Northwestern oncology nurse, her cancer patients feared exposing each other to COVID-19, made sacrifices to limit risk

‘It’s always there, always on your mind, the virus,’ a chemotherapy patient says

Northwestern Medicine oncology nurse Mary Schneider and her family had no doubt about how Thanksgiving had to look last year as she was working to help patients in a Huntley hospital during chemotherapy treatments.

She could not afford exposing one of them to COVID-19. If a patient undergoing chemotherapy had to quarantine after coming into close contact with a case of the coronavirus and could not come in for treatments as a result, the chances of beating cancer could diminish, Schneider said.

The holiday would be brief celebrated by the Crystal Lake resident heading to her 29-year-old son’s Chicago apartment to drop off a care package for him and chatting outside on his patio while wearing a mask and social distancing.

“It was me, my younger brother, my mom and my dad,” said the son, Chris Schneider. “We hung out for like an hour or two all shivering outside on the patio. It was good to see them, but it was definitely not the way it was before the pandemic. It wasn’t easy.”

They all understood they could not take the risk of sitting closely inside, even as a small family unit, due to the nature of Mary Schneider’s work as a nurse with cancer patients.

“There was never any question at all. That’s the way it had to be,” Chris Schneider said. “My mom is super involved with cancer patients.”

Mary Schneider hasn’t seen her own father in almost a year, she said.

“There is kind of, I would say, a pact, a trust that I’m not going to do anything to put my patients in jeopardy, and so I didn’t go to Christmas, I didn’t go on vacation. Most of us in the cancer center didn’t even trust small groups,” Schneider said.

Stella Sulkowski, one of Schneider’s patients, knew making personal sacrifices during her chemotherapy treatment wouldn’t just be a one-way street.

Sulkowski kept herself from seeing her own children and grandchildren during the pandemic, even after she survived COVID-19 in October, right before she was diagnosed with breast cancer a second time after getting a mastectomy and beating it once already four years ago, she said.

Even knowing she likely had antibodies to protect her against getting COVID-19 a second time, she cut back on seeing her own family to keep herself safe and also in part to make sure Schneider and the other Northwestern Medicine Huntley Hospital staff stayed virus-free.

“You have to be so careful,” Sulkowski said.

It has been hard to stop thinking about the virus while receiving treatment in the Huntley hospital, she said.

“It’s always there, always on your mind, the virus,” Sulkowski said.

Schneider’s family experienced death due to the pandemic, she said.

“COVID-19 has affected a number of us personally. We’ve lost two aunts in my family to [COVID-19]. My father had [COVID-19], my sister-in-law had COVID-19. I know it now professionally and now personally.
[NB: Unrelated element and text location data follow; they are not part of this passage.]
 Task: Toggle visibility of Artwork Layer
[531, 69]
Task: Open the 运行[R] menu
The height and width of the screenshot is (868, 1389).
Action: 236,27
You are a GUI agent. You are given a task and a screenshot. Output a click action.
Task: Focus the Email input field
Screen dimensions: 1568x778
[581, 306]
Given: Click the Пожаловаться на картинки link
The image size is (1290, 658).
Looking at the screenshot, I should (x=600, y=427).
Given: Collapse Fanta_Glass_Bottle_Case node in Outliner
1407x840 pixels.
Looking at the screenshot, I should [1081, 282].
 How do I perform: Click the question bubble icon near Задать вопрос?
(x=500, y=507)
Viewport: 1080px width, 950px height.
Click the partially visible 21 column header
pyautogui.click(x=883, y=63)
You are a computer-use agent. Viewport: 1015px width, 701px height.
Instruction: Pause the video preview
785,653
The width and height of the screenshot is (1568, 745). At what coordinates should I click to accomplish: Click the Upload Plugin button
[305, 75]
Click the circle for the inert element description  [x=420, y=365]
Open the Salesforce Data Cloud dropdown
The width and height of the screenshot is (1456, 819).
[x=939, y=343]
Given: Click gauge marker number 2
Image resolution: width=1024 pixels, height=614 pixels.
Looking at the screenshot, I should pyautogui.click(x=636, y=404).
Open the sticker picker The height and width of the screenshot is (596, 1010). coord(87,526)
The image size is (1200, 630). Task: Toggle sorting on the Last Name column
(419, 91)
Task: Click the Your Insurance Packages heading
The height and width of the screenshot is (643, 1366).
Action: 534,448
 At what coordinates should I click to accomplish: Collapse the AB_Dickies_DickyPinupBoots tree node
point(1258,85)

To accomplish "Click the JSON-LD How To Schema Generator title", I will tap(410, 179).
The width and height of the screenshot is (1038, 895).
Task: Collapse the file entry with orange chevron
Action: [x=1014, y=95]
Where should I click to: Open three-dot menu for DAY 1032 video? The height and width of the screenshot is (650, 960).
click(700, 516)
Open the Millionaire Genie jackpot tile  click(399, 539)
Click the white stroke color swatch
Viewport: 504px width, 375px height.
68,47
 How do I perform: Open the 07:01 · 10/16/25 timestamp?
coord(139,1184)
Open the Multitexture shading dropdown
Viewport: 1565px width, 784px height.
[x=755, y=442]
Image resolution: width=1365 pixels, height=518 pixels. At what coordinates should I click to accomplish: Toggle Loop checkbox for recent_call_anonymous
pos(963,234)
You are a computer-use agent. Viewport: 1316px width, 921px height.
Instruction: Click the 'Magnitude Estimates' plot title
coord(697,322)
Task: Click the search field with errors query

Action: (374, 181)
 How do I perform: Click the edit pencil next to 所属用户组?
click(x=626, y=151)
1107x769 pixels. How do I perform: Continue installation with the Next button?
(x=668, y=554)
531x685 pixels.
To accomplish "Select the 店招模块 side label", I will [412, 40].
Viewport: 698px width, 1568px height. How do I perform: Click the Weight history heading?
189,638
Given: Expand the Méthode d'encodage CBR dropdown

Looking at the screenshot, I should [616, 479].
The winter for us started in July, and even sooner than that, as we all started to figure out what COVID-19 meant to us,” Schneider said.

If she had a chance to talk to someone not following public health experts’ advice during the COVID-19 outbreak, she said she would want to tell them about the personal sacrifices that she, her colleagues in cancer treatment at the hospital, and her patients have made.

When Schneider became fully vaccinated against COVID-19 earlier this year, it lifted a weight off the shoulders of her son and her patients, as well as her own, she said.

“They’re kind of like the heroes of this pandemic,” Chris Schneider said of his mom and other nurses. “I know she’s more protected now so she can continue to help protect others.”